[Excerto selecionado]:

Doente de sexo masculino, 69 anos de idade, com história de cardiopatia isquémica e insuficiência cardíaca congestiva, foi orientado para realização de endoscopia digestiva alta (EDA) por anemia ferropénica. A EDA revelou um abaulamento da mucosa da segunda porção duodenal, compatível com uma lesão subepitelial com cerca de 15 mm (Imagem 1).

Imagem 1 – Lesão subepitelial da segunda porção do duodeno

 

Realizou-se uma ecoendoscopia que evidenciou uma lesão da submucosa, bem delimitada, globalmente hipoecóica mas algo heterogénea com focos de hiperecogenecidade, sem envolvimento aparente da muscular própria (Imagem 2).

Imagem 2 – Ecoendoscopia radial evidenciando uma lesão da submucosa

 

Procedeu-se a punção da lesão guiada por ecoendoscopia com obtenção de material para citologia e microhistologia. A avaliação histopatológica evidenciou ninhos sólidos de células uniformes, células estas positivas na avaliação imunohistoquímica para a cromogranina A e para a somatostatina. O doente não apresentava história sugestiva de neurofibromatose nem clínica de síndrome de somatostatinoma. A TC abdominal não evidenciou qualquer lesão e o octreoscan não mostrou outros focos de hipercaptação para além da segunda porção duodenal. Os níveis séricos dos marcadores de tumores neuroendócrinos estavam todos dentro do normal. Estabeleceu-se o diagnóstico de somatostatinoma duodenal primário, sem evidência de metastização ganglionar ou à distância.

[Problema a resolver]: Reproduza a parte do excerto que começa em "Procedeu-se a punção" e termina em "ou à distância.". A listagem não tem qualquer relação com o excerto.

Dados de localização por coordenadas de píxeis
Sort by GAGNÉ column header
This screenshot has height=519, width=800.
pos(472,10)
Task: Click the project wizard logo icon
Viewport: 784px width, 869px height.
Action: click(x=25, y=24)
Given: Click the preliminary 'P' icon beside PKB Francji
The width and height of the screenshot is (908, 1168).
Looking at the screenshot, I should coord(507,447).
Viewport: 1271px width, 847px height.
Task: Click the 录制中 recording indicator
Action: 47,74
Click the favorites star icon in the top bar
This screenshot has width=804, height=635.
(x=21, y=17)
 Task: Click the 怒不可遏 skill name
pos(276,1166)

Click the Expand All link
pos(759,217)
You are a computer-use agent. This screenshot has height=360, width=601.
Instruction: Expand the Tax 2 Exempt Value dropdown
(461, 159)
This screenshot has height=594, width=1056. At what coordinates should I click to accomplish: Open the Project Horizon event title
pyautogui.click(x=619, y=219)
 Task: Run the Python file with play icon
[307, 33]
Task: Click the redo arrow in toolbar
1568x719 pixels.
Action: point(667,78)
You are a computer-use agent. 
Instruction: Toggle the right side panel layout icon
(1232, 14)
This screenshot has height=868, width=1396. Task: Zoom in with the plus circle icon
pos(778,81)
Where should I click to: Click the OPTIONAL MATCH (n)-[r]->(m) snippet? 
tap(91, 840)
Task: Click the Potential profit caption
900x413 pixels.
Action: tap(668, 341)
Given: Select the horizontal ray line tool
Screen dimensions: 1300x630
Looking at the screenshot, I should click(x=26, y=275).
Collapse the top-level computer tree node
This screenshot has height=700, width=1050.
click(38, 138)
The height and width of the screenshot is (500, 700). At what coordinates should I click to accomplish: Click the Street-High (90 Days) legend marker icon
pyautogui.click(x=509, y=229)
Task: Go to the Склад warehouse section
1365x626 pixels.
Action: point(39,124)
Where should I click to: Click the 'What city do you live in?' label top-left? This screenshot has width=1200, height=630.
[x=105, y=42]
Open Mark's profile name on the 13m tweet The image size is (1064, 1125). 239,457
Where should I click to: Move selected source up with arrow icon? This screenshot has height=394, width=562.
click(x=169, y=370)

[Resultado da tarefa]:
Procedeu-se a punção da lesão guiada por ecoendoscopia com obtenção de material para citologia e microhistologia. A avaliação histopatológica evidenciou ninhos sólidos de células uniformes, células estas positivas na avaliação imunohistoquímica para a cromogranina A e para a somatostatina. O doente não apresentava história sugestiva de neurofibromatose nem clínica de síndrome de somatostatinoma. A TC abdominal não evidenciou qualquer lesão e o octreoscan não mostrou outros focos de hipercaptação para além da segunda porção duodenal. Os níveis séricos dos marcadores de tumores neuroendócrinos estavam todos dentro do normal. Estabeleceu-se o diagnóstico de somatostatinoma duodenal primário, sem evidência de metastização ganglionar ou à distância.